* What you are asked to do *
Could you repeat word for word the part of the QNX fsys forum thread that begins at "the string does" and stops after "into the ramdisk?"?

* Quoted passage *

Open files means files that are actually open in the file system at that moment for read/write. Your experiments with running fopen under normal conditions looks right. The shell (sh) for example is not an open file because it’s a program that’s been loaded into memory. It might be open for a very brief time while it’s loading from disk into memory but that would be very hard to catch via the fopen command. Editing a file in the file manager should definitely show as an open file and indeed it does.
So now the question is what does fopen show when the problem occurs.
As far as restarting fsys. Look in the sysinit and search for fsys (hopefully it’s in there and not in a boot image). Usually fsys is started with some arguments. Something like fsys that tell the file system some things it needs to know (drivers to launch, other configuration information). You’ll need to match that if you want the restart of fsys to work.
Killing fsys should not cause the console to lock up or die (doesn’t in QNX 4, 6, 7, 8). It’s been a long time since I ran QNX 2 but I’d be surprised if it did there. What it will do is of course is mean you can’t access the hard drive. But you should be able to still access your RAM drive so as long as a copy of fsys is there you should be good to restart it. Obviously I’d practice killing it once on a running system to make sure you can start it again successfully otherwise it’s a waste of time to wait until the problem occurs and hope you can do it.
the string does not exist elsewhere in the dump, though I know that doesn’t necessarily rule out anything.
Also, if I do a files p=*fsys* search, all it returns are chkfsys and dosfsys, I don’t see an actual command/program/file/whatever simply named fsys…
should I assume if I didn’t find a standalone “fsys” file, chances are it’s not easily dropped into the ramdisk?

* Data shown *
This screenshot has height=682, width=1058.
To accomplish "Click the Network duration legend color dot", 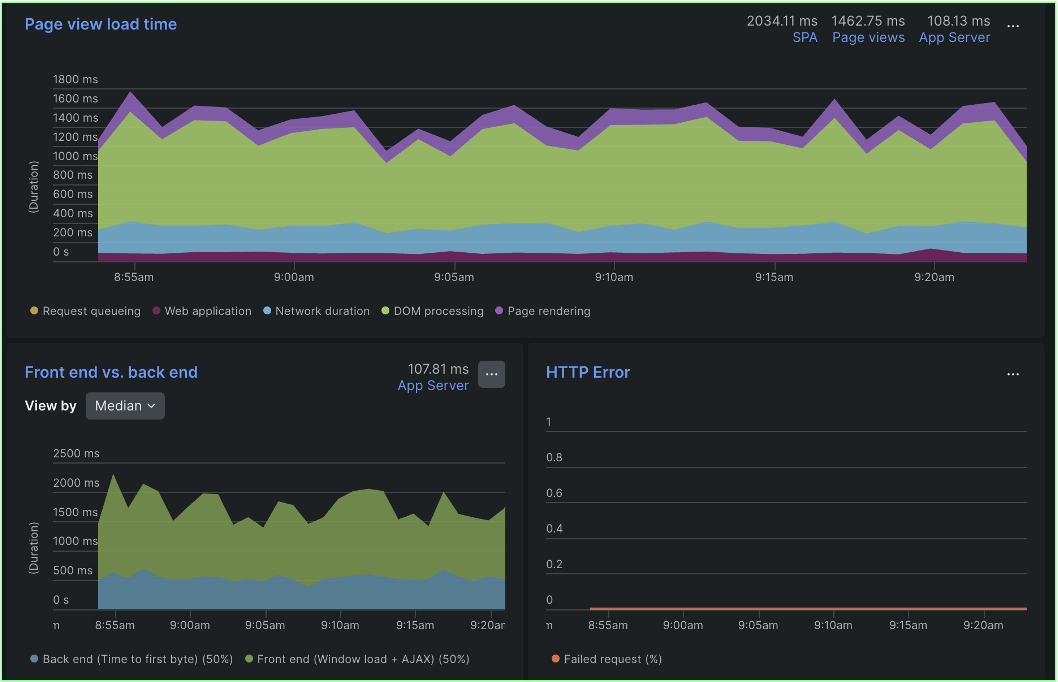I will [x=266, y=311].
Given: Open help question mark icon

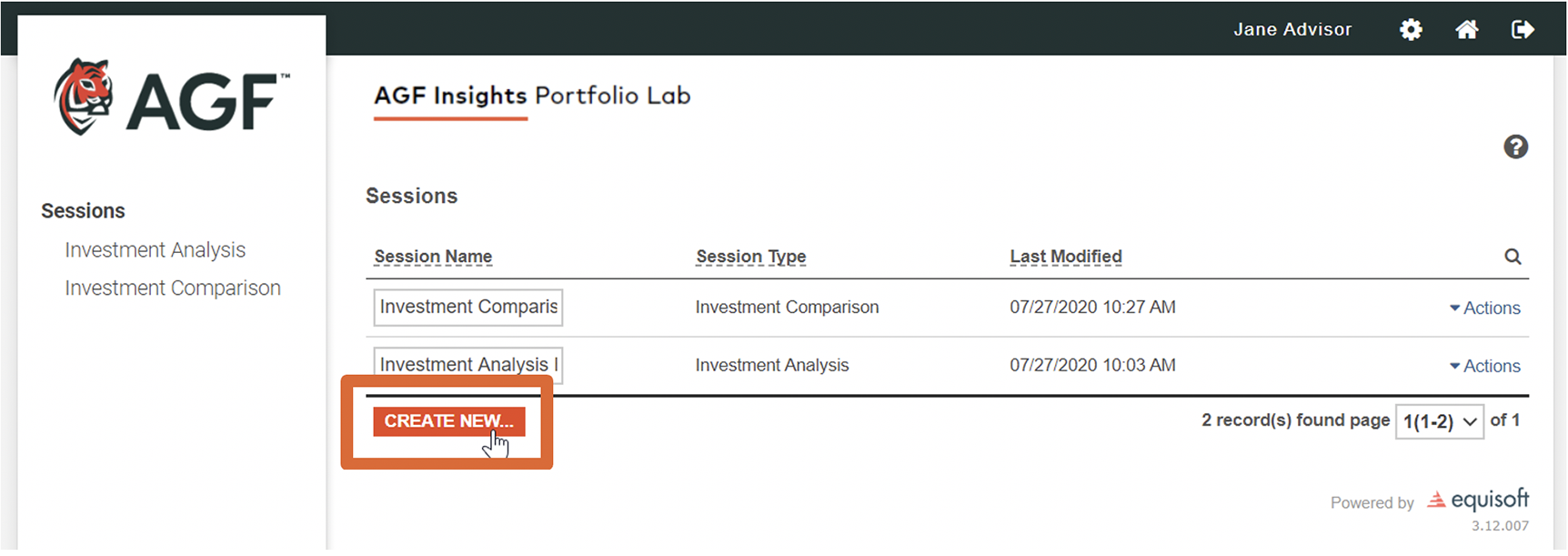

* Task response *
the string does not exist elsewhere in the dump, though I know that doesn’t necessarily rule out anything.
Also, if I do a files p=*fsys* search, all it returns are chkfsys and dosfsys, I don’t see an actual command/program/file/whatever simply named fsys…
should I assume if I didn’t find a standalone “fsys” file, chances are it’s not easily dropped into the ramdisk?